Around 1950, as atomic bombs fell on empty deserts, crowded cities and island atolls; as highways carved concrete paths across the planet; as populations exploded; as consumption skyrocketed; and as the average global temperature began its dangerous upward creep in earnest, Earth entered the epoch of humans.

Or at least, that’s the consensus of the Working Group on the Anthropocene, the team of 35 scientists tasked with figuring out whether humans have left enough of a mark on this planet to qualify for our own unit of geological time.

In January, the working group published a paper in the journal Science arguing that the Anthropocene is a “functionally and stratigraphically distinct” unit of geologic time. In other words, the planet has been altered so thoroughly by human presence that the changes are permanently inscribed in the rock record, much as scientists can still see evidence of the asteroid impact that killed the dinosaurs.

Monday, members of the group presented their findings at the annual International Geological Congress in Cape Town, South Africa. The presentation was not a formal recommendation — the working group will only take that step after they can identify a clear “golden spike,” a physical reference point in the rock record that marks the start of a new era. Then it will be up to the International Commission on Stratigraphy (ICS), the group charged with carving up time into units that can be delineated in the geologic record, to make a final call.

That decision is years away — possibly even decades, based on the pace at which the geological community moves (only slightly speedier than glaciers). Designating a new unit of geologic time is a big decision, and if it is approved, the Anthropocene epoch will be shorter than any other time frame in geology history. Most other epochs are at least a million years long. The Anthropocene, so far, is barely six decades old.

Still, all but five of the working group’s 35 members believe it’s worth formalizing the Anthropocene, and of those, 28 agree that it should start around 1950, when plutonium fallout and increased radioactive carbon from nuclear weapons testing becomes evident in the rock record.

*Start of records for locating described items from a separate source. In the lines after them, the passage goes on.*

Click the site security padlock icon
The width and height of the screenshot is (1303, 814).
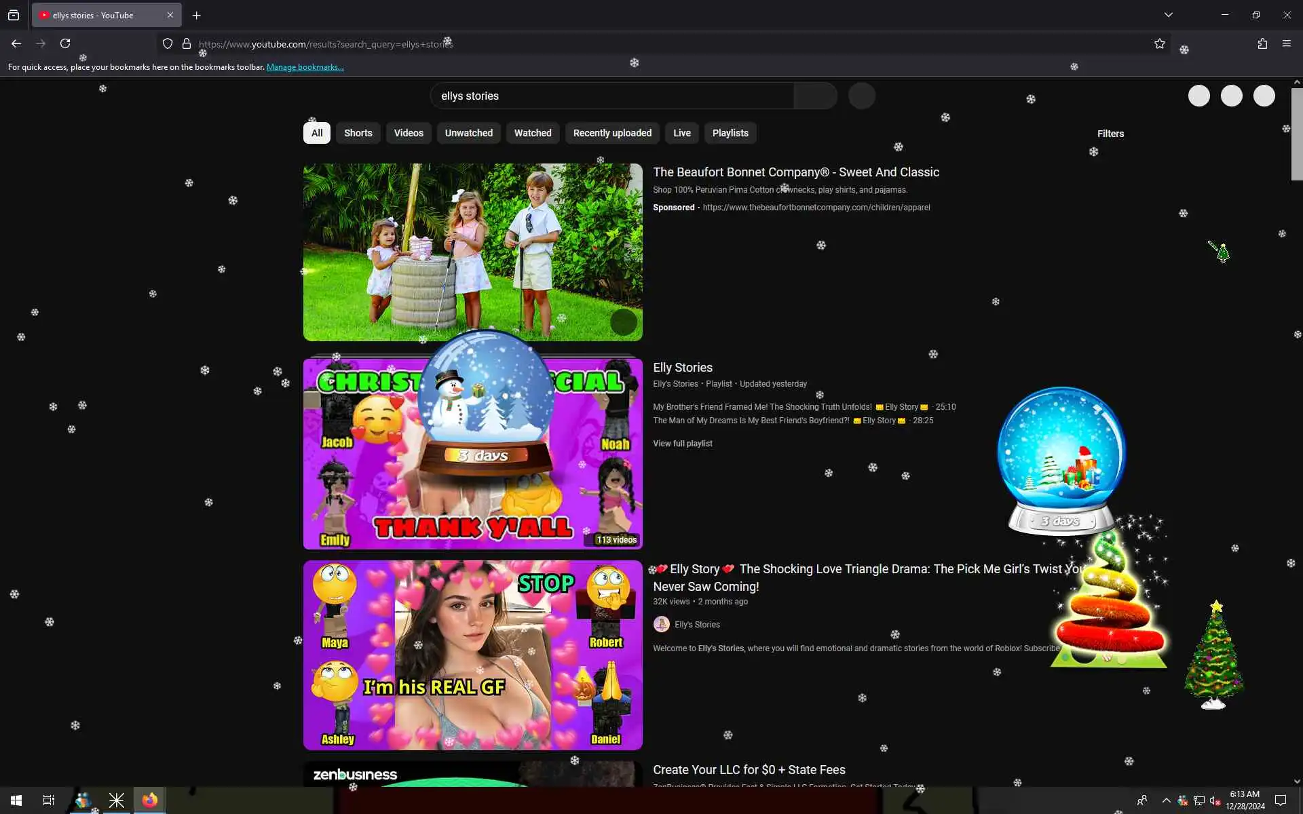187,43
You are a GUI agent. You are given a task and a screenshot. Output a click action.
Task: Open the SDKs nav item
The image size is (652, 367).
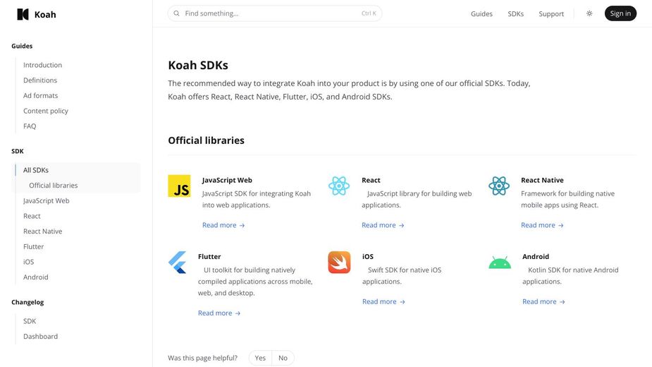click(x=515, y=13)
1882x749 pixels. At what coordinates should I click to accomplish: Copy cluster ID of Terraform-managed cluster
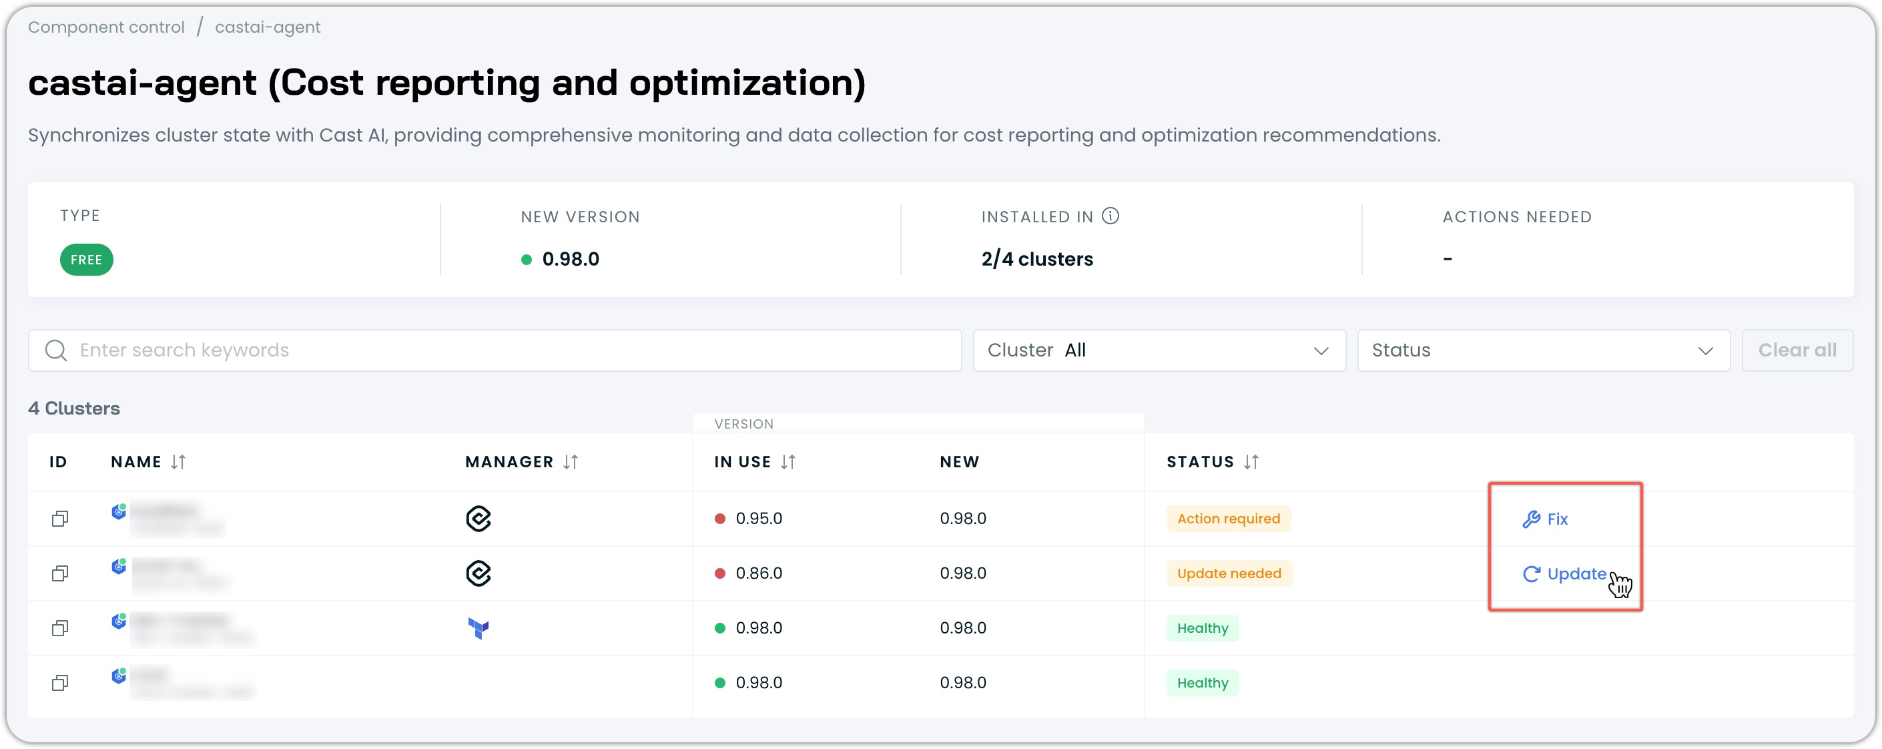coord(60,628)
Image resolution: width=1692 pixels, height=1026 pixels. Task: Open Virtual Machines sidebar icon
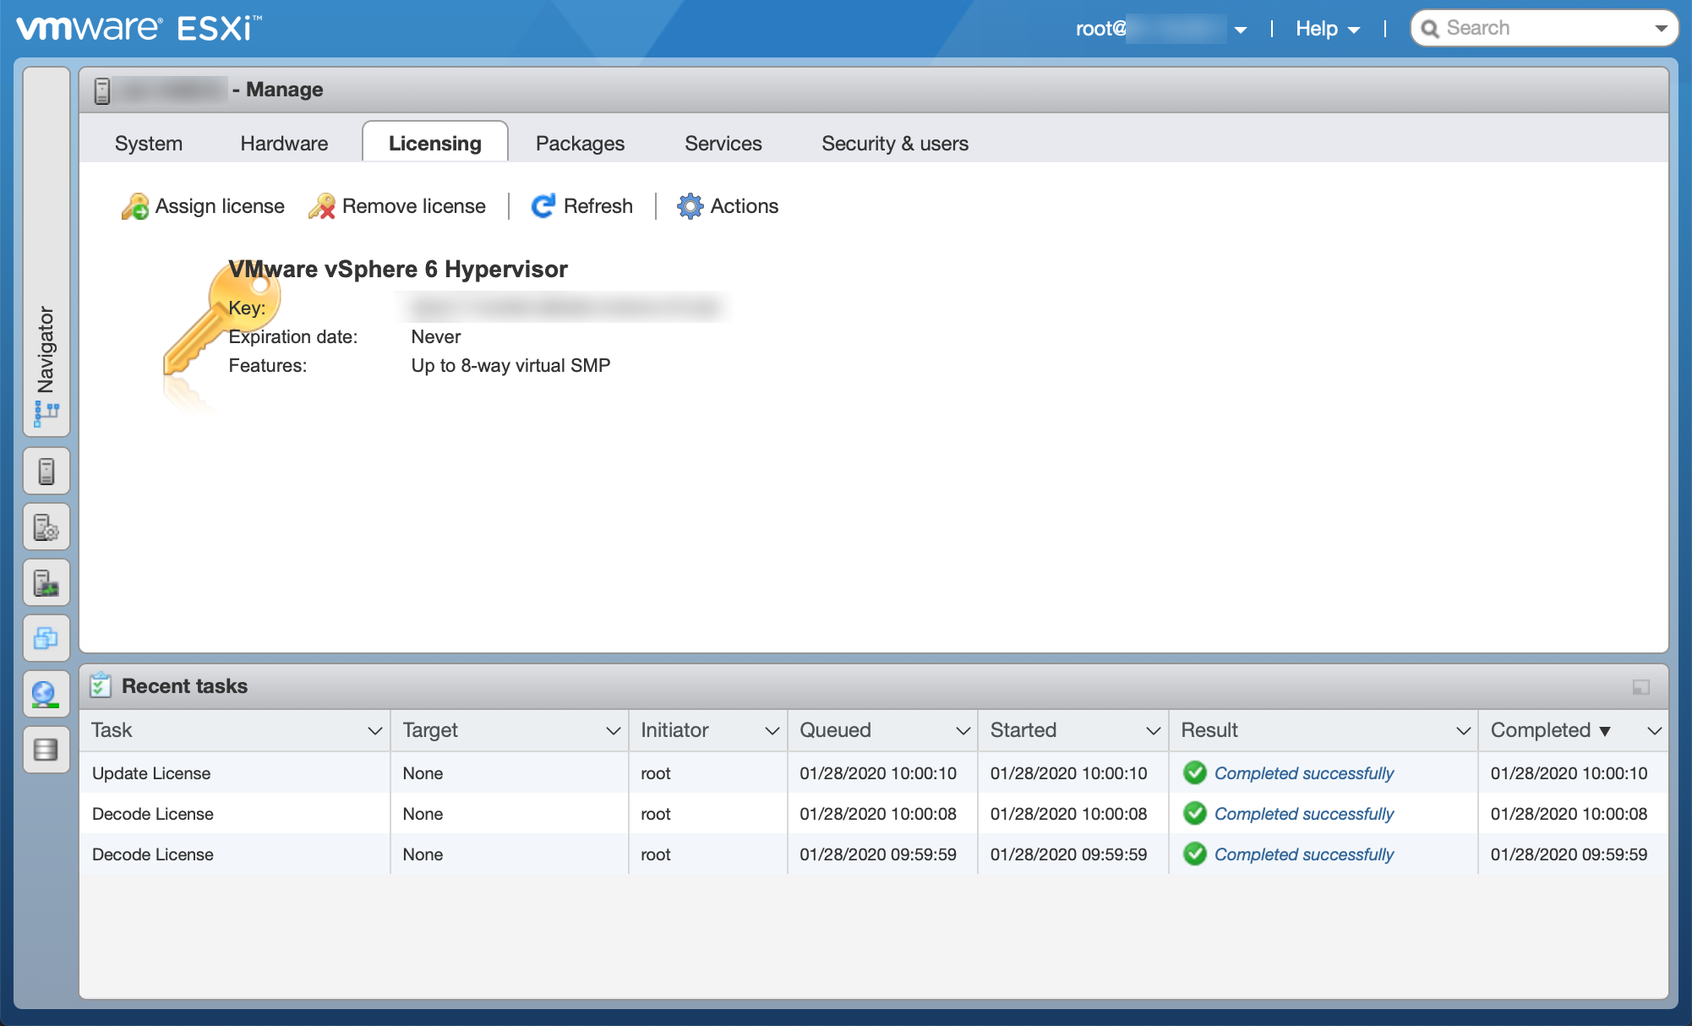point(46,639)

“Now we have to start the hunt for the golden spike,” said Jan Zalasiewicz, a geologist at the University of Leicester and the chair of the working group.

That involves an extensive search for signatures of pronounced global change. He and his colleagues will likely go looking for signs of the Anthropocene in polar ice, in the layers of sediments in at the bottoms of lakes and oceans, in the branching arms of corals and the rings of trees.

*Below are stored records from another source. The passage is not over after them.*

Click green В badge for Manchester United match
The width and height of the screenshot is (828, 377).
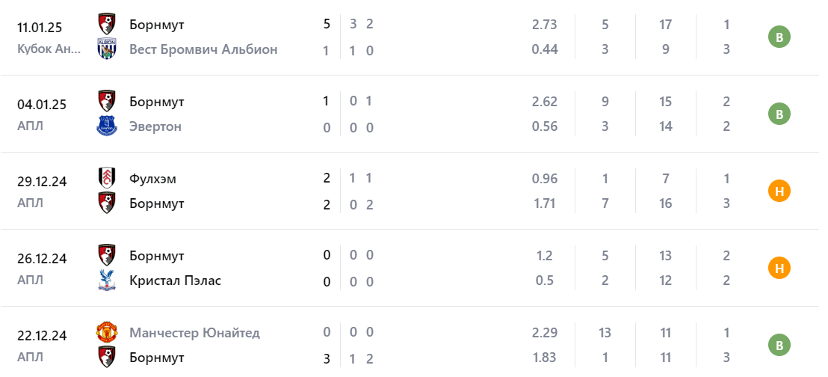[779, 345]
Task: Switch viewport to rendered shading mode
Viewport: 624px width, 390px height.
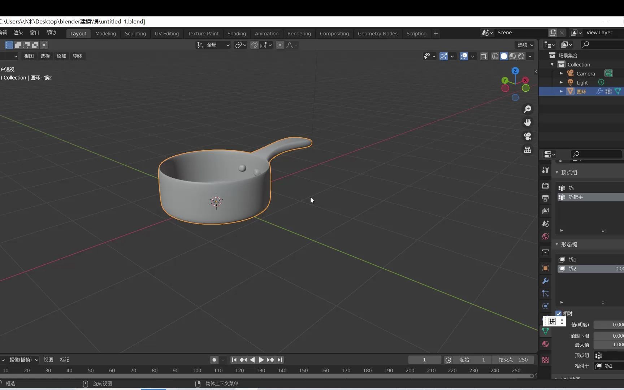Action: pyautogui.click(x=521, y=56)
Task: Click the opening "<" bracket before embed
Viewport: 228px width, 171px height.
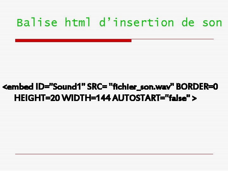Action: click(x=5, y=87)
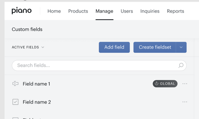
Task: Click the Manage tab
Action: click(104, 11)
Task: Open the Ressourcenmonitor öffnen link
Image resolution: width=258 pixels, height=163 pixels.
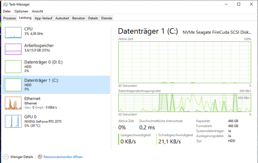Action: [63, 157]
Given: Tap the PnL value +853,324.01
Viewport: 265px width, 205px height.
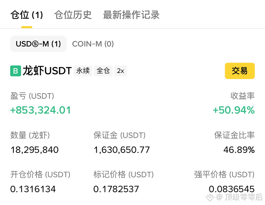Looking at the screenshot, I should coord(41,110).
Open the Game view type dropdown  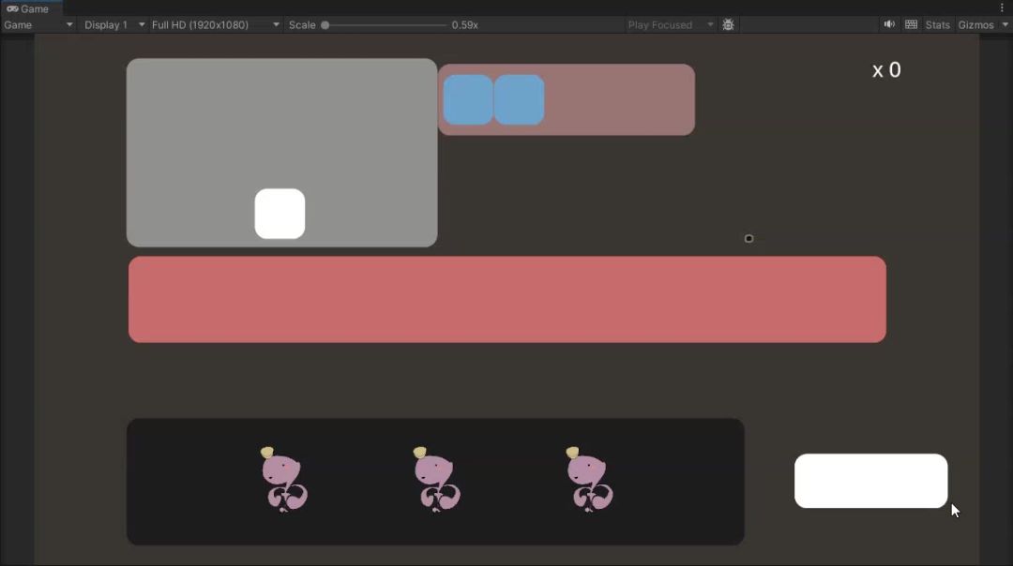(38, 25)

“It’s a case of trying to assess all of those in general and looking for the best examples of the ones we think will give the best picture,” he said. “We’ll probably try and have a one global marker, and there will also be a few auxiliary stratotypes,” or secondary signatures that future geologists can look for.

There still isn’t consensus within the group that the mid-20th century is the best start date for the Anthropocene, or even that the Anthropocene merits its own epoch. Some of the working group members favored a starting point of about 3,000 years ago, or a “diachronous” designation that would acknowledge that the epoch’s onset varied from place to place. Three members opposed any formalization of the epoch (even though most agreed the Anthropocene is stratigraphically real), arguing that the move is premature. If the ICS rejects the proposal, both the idea of the Anthropocene and the geology community at large could be discredited.

“I feel like a lighthouse with a huge tsunami wave coming at it,” Stan Finney, a geologist at California State University at Long Beach and the chair of the ICS, told Science last week.

The geology community has very strict standards for determining new epochs, and many members are resentful of the influence that outside communities — politicians, climate activists, etc. — have had on the Anthropocene discussion. Zalasiewicz is acutely aware that he’s got to convince a skeptical audience.

“The science has got to be very carefully done,” he said of the search for the golden spike. But, knowing how skeptical members of his own working group have already been, “if we’re happy with the formal recommendation we hope it will also have a chance of convincing our colleagues.”